>> Begin QUOTED TEXT

International Festival of Arts & Ideas 2014

Death-defiers

Review of Traces Traces, the production by Les 7 Doigts de la Main at this year’s International Festival of Arts & Ideas, presents an varied mix of incredible circus tricks, busy choreography and musical interludes, blending rougher street effects with elements that are more lighthearted. The troupe’s stated intention of incorporating harsher themes—as evidenced by the title’s reference to what we leave after we die or after our very civilization is gone—could be seen in bits like the drawing of chalk outlines around fallen bodies, a voice-over invoking fall-out from nuclear attack, and theatrics that seemed to involve edgier interactions such as playful punches, rough-housing, and taking aim at one another, together with inscriptions about memory.

The upshot of the show is that the kind of acrobatic theater the group specializes in can be adapted to different moods and occasions. Against the sense of fatality in the world at large, the troupe offers a banded-together sense of purpose, even as the show made considerable efforts to differentiate the players. Introduced by speaking individually into a hanging mike—like the kind familiar from the boxing ring—the members of the cast were also presented by typed fact sheets that, as projections, gave us the vital statistics of each member fleshed out by three adjectives to describe personality or attitude. There’s even a moment at the end where each member presents themselves as if contestants of a reality show, beseeching votes from the audience. The combined effect is to convince us of the reality of the “characters”—which is to say the presented personalities of the cast: Lucas Boutin, Mathieu Cloutier, Hou Kai, LJ Maries, Fletcher Sanchez, Renaldo Williams, Naomie Zimmerman-Pichon.

>> End QUOTED TEXT

• **DIRECTION A**: Print the records again verbatim, starting with the line containing "Click the help icon beside 开放端口" and going on through the last line of the records.
• **DIRECTION B**: Carry on the review of the circus production Traces from the point where it stops.

>> Begin INPUT DATA

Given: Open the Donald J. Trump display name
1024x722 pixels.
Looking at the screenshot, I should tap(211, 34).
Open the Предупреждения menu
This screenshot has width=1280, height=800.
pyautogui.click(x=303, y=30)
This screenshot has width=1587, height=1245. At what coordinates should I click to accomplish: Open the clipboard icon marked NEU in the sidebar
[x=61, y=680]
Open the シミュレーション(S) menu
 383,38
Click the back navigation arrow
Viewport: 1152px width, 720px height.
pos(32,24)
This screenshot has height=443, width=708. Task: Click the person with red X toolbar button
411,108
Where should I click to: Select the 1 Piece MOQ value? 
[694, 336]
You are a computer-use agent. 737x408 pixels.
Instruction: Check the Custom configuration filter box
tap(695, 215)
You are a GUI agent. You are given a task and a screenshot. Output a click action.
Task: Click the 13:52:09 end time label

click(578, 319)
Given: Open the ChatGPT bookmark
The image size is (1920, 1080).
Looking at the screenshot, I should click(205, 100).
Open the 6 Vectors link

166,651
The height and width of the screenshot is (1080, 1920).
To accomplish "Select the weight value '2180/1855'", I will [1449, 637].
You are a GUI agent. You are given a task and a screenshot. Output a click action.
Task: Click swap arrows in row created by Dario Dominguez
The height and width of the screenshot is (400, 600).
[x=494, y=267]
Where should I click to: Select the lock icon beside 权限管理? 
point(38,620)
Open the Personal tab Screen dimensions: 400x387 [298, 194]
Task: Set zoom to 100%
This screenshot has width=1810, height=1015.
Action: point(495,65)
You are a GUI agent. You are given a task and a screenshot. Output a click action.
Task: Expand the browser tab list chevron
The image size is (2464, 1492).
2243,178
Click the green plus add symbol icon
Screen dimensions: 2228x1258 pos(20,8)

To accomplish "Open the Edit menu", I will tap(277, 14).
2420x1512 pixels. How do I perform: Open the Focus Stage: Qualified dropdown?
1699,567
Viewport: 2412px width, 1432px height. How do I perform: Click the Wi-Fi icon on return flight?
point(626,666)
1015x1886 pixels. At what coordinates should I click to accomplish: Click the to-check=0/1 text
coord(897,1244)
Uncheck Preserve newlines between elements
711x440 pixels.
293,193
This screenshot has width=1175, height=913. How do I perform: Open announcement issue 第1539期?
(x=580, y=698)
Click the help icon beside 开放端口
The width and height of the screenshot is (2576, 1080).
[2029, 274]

>> End INPUT DATA

• **EXERCISE RESULT A**:
Click the help icon beside 开放端口
The width and height of the screenshot is (2576, 1080).
[2029, 274]

• **EXERCISE RESULT B**:
As contributors to the overall effect, each also has their specialty, though in the fast paced action it can be difficult to keep track of who does what. There is a blend of exhilarating, gravity-defying stunts in climbing poles and leaping between poles, with interludes such as a song Cloutier plays on guitar, and each member takes turns at a rough-hewn piano, treating it as a means to compete further. Some of the more lyrical aspects of the show fall to its only female member—her ballet-like movements suspended in space was a high point of tension and grace, and her solo turn with a settee and book—you’ve never seen anyone treat furniture that way though every child perhaps tries—is fun; she also engages in a charming pas de deux with Renaldo Williams early in the show. Other memorable escapades include the entire company working out a delightful routine with skateboards to a jazzy arrangements of “Paper Moon,”a stunning ride on a spinning hoop, or cyr wheel, intricate work on aerial straps, wild vaults from a teeterboard, and, my favorite segment, the endlessly satisfying and inventive leaps through rings in varied configurations and postures.

The troupe may feel that their kind of theater should be able to make more of a point, but to hear the gasps of delight of the audience and the glee of many of the children present is to see the point of such theater. The purpose of 7 Doigts de la Main is to inspire us with defiance of gravity, with amazing feats that most humans can only dream of doing, and to let us exult in what seems effortless precision, strength, agility and camaraderie.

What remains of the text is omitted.